Stored records:
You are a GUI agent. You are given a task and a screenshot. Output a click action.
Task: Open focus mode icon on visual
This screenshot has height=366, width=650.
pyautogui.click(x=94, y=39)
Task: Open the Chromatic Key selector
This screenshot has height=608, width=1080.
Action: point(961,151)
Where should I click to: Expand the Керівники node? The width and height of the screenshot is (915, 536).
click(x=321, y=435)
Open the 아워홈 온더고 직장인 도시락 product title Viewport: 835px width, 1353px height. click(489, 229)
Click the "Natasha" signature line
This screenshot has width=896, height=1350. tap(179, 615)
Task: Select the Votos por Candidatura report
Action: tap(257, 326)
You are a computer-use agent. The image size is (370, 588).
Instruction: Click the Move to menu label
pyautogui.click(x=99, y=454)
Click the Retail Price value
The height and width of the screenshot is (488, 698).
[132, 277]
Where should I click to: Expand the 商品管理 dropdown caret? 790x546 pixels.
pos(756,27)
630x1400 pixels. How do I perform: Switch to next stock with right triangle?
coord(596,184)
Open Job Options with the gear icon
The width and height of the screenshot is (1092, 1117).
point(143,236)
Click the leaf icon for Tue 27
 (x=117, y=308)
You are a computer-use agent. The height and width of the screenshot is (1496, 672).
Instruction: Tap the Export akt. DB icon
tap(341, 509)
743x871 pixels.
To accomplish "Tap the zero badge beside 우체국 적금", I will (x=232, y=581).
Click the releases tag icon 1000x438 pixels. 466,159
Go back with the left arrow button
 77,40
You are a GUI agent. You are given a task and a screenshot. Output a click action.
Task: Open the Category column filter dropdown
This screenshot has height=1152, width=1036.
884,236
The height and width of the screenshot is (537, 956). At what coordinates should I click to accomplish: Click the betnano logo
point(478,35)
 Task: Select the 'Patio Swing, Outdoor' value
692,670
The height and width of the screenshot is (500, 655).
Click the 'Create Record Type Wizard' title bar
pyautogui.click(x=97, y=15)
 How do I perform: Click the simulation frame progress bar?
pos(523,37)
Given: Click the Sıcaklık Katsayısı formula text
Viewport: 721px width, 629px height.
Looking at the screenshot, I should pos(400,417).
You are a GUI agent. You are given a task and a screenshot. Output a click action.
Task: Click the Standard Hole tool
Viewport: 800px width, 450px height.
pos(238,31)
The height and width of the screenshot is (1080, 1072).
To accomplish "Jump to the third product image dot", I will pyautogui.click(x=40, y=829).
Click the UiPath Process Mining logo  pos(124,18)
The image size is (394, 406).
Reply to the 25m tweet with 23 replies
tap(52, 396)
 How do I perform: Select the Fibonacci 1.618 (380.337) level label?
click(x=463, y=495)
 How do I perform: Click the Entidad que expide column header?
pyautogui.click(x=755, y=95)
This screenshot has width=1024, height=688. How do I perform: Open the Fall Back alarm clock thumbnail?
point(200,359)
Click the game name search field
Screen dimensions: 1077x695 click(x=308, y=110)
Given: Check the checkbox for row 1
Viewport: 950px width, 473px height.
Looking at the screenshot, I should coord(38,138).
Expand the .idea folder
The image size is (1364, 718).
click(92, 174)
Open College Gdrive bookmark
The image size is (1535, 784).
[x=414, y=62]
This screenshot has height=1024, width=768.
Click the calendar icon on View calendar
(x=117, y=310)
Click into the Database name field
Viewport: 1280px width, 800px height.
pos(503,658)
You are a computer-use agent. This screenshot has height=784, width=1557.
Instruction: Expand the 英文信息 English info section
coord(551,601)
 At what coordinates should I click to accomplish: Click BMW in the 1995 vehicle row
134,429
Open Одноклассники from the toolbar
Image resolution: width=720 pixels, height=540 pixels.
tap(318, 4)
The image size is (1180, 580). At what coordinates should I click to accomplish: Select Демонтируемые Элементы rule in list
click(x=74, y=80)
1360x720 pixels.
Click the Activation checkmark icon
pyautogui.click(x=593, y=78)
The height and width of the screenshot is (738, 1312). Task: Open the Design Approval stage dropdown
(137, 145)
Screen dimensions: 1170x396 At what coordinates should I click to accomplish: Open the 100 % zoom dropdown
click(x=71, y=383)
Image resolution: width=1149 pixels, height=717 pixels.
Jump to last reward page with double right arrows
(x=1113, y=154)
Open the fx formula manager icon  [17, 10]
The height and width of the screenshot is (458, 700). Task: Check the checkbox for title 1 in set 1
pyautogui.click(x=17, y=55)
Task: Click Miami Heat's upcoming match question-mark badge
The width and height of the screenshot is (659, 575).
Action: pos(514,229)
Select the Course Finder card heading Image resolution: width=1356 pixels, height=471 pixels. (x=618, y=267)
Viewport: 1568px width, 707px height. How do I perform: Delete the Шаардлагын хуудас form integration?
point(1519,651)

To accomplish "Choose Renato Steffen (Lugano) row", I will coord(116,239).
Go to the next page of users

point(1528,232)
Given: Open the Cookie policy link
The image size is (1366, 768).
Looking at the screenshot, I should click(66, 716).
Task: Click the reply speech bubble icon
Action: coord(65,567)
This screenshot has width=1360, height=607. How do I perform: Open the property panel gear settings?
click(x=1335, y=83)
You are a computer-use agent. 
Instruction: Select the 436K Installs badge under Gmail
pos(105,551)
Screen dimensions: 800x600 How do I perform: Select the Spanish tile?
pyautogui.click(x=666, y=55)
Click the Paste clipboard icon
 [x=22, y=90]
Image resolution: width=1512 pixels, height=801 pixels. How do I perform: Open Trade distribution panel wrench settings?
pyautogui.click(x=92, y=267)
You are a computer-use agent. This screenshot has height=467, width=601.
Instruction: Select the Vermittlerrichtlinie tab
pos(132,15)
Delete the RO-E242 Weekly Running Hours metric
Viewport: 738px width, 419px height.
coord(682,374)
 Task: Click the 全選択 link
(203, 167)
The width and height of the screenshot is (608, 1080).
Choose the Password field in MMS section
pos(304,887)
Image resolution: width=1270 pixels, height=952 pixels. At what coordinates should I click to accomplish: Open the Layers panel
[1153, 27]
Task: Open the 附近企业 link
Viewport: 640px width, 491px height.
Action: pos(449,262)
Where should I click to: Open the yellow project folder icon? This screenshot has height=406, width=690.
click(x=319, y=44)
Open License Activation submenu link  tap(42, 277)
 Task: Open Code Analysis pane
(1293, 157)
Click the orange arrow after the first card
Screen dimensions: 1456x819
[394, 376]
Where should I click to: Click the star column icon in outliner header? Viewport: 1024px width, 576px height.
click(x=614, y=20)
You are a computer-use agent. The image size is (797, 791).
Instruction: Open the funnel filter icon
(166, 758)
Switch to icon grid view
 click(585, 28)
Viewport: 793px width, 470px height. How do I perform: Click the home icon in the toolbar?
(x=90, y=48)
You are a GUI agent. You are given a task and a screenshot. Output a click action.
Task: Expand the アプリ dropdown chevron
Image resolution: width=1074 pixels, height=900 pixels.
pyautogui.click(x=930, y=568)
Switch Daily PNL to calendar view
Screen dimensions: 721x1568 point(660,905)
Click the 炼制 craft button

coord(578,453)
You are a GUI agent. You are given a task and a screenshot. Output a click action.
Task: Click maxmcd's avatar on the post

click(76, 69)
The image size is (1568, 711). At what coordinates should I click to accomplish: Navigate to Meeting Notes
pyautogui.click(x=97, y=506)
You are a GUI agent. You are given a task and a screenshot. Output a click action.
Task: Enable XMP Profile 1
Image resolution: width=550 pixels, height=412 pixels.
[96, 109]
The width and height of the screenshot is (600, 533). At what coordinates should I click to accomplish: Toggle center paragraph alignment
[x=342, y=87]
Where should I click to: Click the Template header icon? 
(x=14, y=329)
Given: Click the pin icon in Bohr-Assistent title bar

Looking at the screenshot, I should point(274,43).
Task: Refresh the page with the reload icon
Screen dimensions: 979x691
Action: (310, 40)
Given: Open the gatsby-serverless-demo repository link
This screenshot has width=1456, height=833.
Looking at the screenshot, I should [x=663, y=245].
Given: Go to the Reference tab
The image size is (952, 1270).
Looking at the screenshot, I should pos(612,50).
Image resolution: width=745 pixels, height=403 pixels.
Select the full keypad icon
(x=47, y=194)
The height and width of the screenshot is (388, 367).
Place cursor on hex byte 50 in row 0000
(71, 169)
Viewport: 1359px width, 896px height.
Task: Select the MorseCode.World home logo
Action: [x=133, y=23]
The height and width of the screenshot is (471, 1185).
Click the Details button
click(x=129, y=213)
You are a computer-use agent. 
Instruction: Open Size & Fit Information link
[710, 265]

### ASSIGNMENT
In the data above, repeat exactly each line from the first through the line that contains "You are a computer-use agent. The image size is (370, 588).", and give nothing else.

### ANSWER BELOW
You are a GUI agent. You are given a task and a screenshot. Output a click action.
Task: Open focus mode icon on visual
This screenshot has height=366, width=650.
pyautogui.click(x=94, y=39)
Task: Open the Chromatic Key selector
This screenshot has height=608, width=1080.
Action: point(961,151)
Where should I click to: Expand the Керівники node? The width and height of the screenshot is (915, 536).
click(x=321, y=435)
Open the 아워홈 온더고 직장인 도시락 product title Viewport: 835px width, 1353px height. click(489, 229)
Click the "Natasha" signature line
This screenshot has width=896, height=1350. tap(179, 615)
Task: Select the Votos por Candidatura report
Action: tap(257, 326)
You are a computer-use agent. The image size is (370, 588).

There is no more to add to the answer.